(Items from a data source)

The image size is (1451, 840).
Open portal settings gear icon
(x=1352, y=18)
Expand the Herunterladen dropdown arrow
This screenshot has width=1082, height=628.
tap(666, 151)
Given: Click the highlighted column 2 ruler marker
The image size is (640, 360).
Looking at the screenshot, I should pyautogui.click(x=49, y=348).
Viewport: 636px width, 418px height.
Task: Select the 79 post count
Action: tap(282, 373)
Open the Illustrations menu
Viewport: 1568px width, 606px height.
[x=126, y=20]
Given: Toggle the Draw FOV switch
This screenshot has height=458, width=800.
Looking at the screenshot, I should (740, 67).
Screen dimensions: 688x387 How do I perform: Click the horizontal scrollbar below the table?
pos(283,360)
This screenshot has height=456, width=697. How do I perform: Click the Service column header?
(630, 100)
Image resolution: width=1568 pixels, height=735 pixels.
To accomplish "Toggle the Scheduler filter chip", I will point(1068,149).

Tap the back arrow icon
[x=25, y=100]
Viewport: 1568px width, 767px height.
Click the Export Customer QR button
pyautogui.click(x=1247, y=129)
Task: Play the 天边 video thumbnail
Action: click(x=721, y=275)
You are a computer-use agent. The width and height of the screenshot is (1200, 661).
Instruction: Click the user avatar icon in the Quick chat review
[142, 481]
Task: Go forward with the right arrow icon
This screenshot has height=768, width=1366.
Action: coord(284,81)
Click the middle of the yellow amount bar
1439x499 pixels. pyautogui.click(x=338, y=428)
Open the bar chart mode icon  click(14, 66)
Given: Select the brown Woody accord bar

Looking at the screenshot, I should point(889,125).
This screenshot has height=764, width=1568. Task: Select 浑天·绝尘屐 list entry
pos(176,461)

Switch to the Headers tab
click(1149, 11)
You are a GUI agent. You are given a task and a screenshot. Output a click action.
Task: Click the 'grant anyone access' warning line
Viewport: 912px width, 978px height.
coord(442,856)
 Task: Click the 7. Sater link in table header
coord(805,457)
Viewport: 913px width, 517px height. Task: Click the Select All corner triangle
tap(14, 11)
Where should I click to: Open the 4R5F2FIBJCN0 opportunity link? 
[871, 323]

■ Task brief
Wherever the word "Toggle" appears in the entries above, copy that line.

■ Response box
Given: Toggle the Draw FOV switch
To accomplish "Toggle the Scheduler filter chip", I will point(1068,149).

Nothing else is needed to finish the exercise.